3D Equivariant Diffusion for Target-Aware Molecule Generation and Affinity Prediction
Jiaqi Guan, Wesley Wei Qian, Xingang Peng, Yufeng Su, Jian Peng, Jianzhu Ma
TL;DR
TargetDiff presents a SE(3)-equivariant diffusion model that non-autoregressively generates 3D coordinates and discrete atom types for target-aware molecule design conditioned on protein pockets. By modeling both coordinates and atom types with an SE(3)-equivariant GNN, it achieves realistic 3D structures and improved binding energies on CrossDocked2020, while aligning training and sampling procedures. The framework also derives unsupervised affinity signals from the denoised features to enhance binding affinity ranking and prediction, boosting performance on downstream tasks like PDBBind.
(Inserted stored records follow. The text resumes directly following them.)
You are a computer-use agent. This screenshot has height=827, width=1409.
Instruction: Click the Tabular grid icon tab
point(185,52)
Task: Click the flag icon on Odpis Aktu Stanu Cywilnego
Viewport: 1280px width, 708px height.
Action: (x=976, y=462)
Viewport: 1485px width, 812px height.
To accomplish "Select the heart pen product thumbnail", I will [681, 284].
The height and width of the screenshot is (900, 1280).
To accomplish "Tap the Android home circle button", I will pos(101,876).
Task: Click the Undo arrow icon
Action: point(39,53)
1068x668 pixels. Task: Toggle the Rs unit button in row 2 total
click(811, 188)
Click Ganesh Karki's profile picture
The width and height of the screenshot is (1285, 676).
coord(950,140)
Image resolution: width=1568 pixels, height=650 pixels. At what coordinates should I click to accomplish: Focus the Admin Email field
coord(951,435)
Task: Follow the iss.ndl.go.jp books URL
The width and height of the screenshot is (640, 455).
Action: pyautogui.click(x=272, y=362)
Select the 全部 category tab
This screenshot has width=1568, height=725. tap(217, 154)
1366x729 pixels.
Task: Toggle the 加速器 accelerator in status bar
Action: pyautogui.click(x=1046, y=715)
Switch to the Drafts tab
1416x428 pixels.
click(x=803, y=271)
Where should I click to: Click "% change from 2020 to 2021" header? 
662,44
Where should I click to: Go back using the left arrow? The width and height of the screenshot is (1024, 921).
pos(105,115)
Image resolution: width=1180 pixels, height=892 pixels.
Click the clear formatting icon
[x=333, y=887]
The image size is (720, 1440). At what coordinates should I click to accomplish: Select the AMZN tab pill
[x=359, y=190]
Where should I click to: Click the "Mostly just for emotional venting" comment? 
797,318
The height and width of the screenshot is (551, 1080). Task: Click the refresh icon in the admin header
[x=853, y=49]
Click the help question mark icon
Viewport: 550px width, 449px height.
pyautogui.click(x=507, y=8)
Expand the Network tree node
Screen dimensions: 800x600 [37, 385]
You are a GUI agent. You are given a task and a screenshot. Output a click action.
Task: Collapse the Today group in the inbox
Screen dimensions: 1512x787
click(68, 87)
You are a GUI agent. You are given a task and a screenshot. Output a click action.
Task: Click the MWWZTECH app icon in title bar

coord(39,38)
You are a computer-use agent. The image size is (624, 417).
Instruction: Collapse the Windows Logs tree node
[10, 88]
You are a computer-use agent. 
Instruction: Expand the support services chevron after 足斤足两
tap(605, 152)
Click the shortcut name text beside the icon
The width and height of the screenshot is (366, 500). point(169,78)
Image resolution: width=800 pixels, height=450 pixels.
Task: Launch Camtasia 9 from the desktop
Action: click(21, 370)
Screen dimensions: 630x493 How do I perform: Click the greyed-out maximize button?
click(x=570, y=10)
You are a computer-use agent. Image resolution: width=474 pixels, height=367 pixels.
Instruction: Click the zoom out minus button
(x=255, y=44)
Overall, TargetDiff advances realistic 3D drug design by jointly handling geometry, chemistry, and target context in a scalable, equivariant diffusion setting.
Abstract
Rich data and powerful machine learning models allow us to design drugs for a specific protein target \textit{in silico}. Recently, the inclusion of 3D structures during targeted drug design shows superior performance to other target-free models as the atomic interaction in the 3D space is explicitly modeled. However, current 3D target-aware models either rely on the voxelized atom densities or the autoregressive sampling process, which are not equivariant to rotation or easily violate geometric constraints resulting in unrealistic structures. In this work, we develop a 3D equivariant diffusion model to solve the above challenges. To achieve target-aware molecule design, our method learns a joint generative process of both continuous atom coordinates and categorical atom types with a SE(3)-equivariant network. Moreover, we show that our model can serve as an unsupervised feature extractor to estimate the binding affinity under proper parameterization, which provides an effective way for drug screening. To evaluate our model, we propose a comprehensive framework to evaluate the quality of sampled molecules from different dimensions. Empirical studies show our model could generate molecules with more realistic 3D structures and better affinities towards the protein targets, and improve binding affinity ranking and prediction without retraining.